Dans son récit, certaines phrases sont à la limite de la pédophilie. Avec courage, mais non sans un immense embarras, le leader des Verts reconnaît qu'il a transcrit avec exactitude son expérience, mais il la replace dans le contexte politiquement correct de l'époque, et nie avoir jamais cédé aux démons de la pédophilie, ce qu'on veut bien lui accorder d'emblée et sans barguigner.
La presse française a rappelé, à cette occasion, l'ambiance culturelle, il y a un quart de siècle en France. Elle mentionne les noms de maîtres à penser, tels que Jean-Paul Sartre et Simone de Beauvoir, qui, au nom de la liberté sexuelle, réclamaient l'indulgence des tribunaux pour les pédophiles. Replacés dans le contexte actuel de lutte contre les pervers sexuels, ce qu'ont dit alors des intellectuels que l'on considère comme des monuments de la littérature et de la philosophie fait frémir.
A quoi sert une révolution
Mais le thème de la pédophilie autrefois encouragée, désormais vilipendée, n'est pas ce qui retient notre attention aujourd'hui.

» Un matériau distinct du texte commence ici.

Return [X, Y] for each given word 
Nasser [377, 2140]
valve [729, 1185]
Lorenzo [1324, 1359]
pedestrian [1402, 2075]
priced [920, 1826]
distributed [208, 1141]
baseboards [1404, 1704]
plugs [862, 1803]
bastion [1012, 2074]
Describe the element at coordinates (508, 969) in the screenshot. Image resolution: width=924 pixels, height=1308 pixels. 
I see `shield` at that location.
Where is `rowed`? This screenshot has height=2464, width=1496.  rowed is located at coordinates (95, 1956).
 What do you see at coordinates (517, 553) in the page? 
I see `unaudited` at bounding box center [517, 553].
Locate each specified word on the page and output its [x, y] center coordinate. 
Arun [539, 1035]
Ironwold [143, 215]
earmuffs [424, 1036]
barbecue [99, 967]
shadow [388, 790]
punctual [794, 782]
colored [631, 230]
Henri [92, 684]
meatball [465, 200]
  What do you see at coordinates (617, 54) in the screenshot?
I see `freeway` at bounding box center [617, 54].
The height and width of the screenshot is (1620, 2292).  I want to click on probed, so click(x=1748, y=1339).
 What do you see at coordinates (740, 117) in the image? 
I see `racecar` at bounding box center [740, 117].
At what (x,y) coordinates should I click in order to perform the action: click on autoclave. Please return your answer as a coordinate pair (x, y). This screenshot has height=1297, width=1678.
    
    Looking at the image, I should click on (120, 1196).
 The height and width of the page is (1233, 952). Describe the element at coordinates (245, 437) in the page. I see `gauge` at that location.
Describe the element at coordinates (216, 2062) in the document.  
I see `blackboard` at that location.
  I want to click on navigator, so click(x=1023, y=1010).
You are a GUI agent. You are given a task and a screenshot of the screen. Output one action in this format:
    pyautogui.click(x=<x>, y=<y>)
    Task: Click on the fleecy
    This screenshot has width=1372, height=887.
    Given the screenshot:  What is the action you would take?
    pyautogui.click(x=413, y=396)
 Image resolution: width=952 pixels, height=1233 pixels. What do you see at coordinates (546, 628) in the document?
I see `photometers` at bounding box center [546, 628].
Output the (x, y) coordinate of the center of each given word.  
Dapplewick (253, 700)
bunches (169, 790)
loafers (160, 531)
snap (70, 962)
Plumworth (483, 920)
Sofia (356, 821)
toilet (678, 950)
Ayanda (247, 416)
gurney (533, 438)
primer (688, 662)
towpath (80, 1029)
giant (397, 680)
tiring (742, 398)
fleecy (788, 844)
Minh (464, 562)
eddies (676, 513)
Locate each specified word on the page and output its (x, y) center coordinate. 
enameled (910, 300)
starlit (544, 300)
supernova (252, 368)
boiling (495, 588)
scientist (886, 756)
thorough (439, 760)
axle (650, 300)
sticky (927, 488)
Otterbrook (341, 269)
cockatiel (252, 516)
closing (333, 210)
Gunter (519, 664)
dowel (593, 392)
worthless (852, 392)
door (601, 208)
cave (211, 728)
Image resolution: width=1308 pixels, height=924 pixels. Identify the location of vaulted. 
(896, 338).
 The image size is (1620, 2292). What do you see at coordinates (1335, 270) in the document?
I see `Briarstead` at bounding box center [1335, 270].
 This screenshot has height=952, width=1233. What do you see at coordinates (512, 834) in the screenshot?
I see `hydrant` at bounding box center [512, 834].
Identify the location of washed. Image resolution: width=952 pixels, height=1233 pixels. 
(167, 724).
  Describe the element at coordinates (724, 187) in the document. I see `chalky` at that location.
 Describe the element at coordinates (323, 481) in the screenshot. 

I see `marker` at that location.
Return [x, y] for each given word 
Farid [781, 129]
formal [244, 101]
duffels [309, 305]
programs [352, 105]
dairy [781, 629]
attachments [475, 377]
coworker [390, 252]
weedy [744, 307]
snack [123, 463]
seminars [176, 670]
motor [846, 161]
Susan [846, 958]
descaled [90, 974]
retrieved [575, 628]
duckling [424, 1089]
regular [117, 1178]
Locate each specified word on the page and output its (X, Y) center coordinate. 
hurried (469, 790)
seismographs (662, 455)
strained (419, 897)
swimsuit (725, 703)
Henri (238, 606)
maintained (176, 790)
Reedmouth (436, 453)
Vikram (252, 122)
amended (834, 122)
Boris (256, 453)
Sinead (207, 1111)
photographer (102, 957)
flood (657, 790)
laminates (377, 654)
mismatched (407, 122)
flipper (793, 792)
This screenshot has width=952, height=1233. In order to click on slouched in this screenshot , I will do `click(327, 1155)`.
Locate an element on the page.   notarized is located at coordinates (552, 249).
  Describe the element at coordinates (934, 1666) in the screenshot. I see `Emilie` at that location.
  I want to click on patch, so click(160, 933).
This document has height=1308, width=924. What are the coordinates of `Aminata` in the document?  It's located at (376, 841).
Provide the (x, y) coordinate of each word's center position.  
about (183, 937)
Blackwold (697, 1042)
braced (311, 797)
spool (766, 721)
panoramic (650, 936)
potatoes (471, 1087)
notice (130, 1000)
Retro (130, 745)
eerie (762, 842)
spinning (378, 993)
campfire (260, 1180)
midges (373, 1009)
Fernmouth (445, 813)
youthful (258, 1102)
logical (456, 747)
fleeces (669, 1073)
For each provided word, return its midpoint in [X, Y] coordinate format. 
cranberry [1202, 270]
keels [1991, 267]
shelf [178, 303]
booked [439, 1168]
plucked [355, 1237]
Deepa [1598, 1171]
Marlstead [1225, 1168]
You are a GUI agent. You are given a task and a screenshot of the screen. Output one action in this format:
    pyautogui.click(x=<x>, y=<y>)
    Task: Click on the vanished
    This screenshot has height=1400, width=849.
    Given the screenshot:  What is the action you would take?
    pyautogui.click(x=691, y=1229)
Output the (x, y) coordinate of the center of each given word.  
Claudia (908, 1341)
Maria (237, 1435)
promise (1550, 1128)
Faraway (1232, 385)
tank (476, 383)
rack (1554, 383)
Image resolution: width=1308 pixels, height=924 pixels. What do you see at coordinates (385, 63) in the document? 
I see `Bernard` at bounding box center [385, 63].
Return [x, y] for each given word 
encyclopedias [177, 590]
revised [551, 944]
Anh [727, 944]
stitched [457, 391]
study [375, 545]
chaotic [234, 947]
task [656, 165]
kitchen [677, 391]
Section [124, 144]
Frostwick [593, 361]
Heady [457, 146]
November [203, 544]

Ce qui nous semble intéressant, c'est que les excès de la révolution culturelle de 1968 n'ont pas nui par la suite à la carrière des soixante-huitards.
On ne s'étonnera pas de ce que ce mouvement fût excessif, comme toutes les révolutions qui l'ont précédée, depuis celle de 1789, qui aurait pu faire l'économie de beaucoup de sang, à celle des « Cent Fleurs », en passant par celle d'octobre 1917. On n'en tirera pas davantage l'enseignement que les sociétés française, chinoise ou russe pouvaient se dispenser de ces séismes historiques : l'avenir, c'est-à-dire notre passé récent, aurait été bien différent sans des bouleversements qui marquaient un changement, certes violent, mais nécessaire, par rapport à des régimes tyranniques, comme la monarchie absolue.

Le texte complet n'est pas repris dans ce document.